Dad hugged me real tight then. I loved him so much. He held me close to him for ages and I think he was crying just a little. I remember Mum saying that she loved the smell of Dad. "He always smells so good" she used to say so often. As I hugged Dad I couldn't help remembering that. 'You're right Mum' I thought. 'Dad does always smell good'. As we hugged I look out into the garden and see Billie Joe looking up at the window. My stomach leaps as it always does when I look at him...

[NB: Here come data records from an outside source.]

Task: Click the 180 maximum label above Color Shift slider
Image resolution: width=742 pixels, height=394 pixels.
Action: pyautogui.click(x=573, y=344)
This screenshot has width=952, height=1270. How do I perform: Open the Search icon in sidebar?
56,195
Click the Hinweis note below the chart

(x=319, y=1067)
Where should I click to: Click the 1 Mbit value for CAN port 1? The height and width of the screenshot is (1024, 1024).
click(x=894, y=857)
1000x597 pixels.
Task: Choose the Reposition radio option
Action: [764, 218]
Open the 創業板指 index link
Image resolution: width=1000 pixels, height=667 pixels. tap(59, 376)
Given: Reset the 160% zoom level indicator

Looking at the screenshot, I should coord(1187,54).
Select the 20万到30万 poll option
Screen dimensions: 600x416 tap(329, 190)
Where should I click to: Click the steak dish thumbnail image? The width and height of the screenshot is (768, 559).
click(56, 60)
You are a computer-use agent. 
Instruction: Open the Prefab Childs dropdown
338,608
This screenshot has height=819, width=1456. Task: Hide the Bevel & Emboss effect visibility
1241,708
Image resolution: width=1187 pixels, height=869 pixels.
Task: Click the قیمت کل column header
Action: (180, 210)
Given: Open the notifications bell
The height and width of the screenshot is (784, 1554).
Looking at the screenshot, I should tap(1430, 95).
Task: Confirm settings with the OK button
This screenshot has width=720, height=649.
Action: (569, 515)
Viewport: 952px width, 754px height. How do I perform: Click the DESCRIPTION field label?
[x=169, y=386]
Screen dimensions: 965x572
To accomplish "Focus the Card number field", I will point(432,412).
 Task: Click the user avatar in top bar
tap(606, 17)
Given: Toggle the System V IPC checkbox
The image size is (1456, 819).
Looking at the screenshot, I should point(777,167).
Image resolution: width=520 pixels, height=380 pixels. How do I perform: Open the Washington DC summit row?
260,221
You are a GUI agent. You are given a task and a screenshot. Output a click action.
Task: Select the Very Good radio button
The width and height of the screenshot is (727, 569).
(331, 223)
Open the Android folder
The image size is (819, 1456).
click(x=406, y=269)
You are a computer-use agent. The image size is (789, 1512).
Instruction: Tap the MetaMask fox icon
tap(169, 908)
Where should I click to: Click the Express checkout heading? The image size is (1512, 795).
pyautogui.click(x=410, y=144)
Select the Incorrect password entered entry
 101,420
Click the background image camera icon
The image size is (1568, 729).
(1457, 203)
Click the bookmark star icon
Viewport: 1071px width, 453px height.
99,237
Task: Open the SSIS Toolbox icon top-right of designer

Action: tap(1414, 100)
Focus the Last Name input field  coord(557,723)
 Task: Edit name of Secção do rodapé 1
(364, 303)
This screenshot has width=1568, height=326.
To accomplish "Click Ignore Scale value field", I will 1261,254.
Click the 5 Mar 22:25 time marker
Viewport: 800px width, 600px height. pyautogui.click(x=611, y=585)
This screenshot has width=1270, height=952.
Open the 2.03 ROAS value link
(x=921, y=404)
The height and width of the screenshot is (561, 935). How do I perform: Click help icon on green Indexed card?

Tre hugged his daughter who he loved so very much and so reminded him of his Sammi. He still felt devastated at the loss but hid it most of the time because of Franky. He didn't know how he got by without her. It had been two years since she had gone but it still felt like yesterday. Two years of torture without her.

The tour was soon and he was glad of it as he could do with getting away. The fans had been waiting patiently for this album to come out. How were they going to follow the 'American Idiot' sensation? He was sure the fans would love the album though and they'd worked so hard at getting it right but all the guys were a little nervous this time. What if it all fell flat? Who cares, they just wanted to play their music to their fans.

Going on tour would take his mind of Sammi a little, but he knew she'd still be there with him. Each night he'd go and sit in the garden and gaze up at the stars and talk to her. Was he crazy still being in love with a dead woman? He didn't know. All he knew that he still loved his wife and missed her dreadfully and couldn't imagine being with anybody else. He could have given his Sammi everything she would ever have wished for but he couldn't give her the health she needed, but now there was Franky to think of. He was going to miss her on tour but he needed to do this and she knew that. She would join him sometimes but she still had studying to do. He squeezed her tight against him...

In the Garden...

Billie got out of the pool, soaking wet. "Where's Tre, Adi? Do you think he's OK?"

"I'm sure he's fine Billie, stop worrying so much" she said throwing over a large fluffy towel to him.

"Where is he then, he's been gone ages?"

"I believe he's just upstairs with 'His Little Drummer Girl'... " said Adi.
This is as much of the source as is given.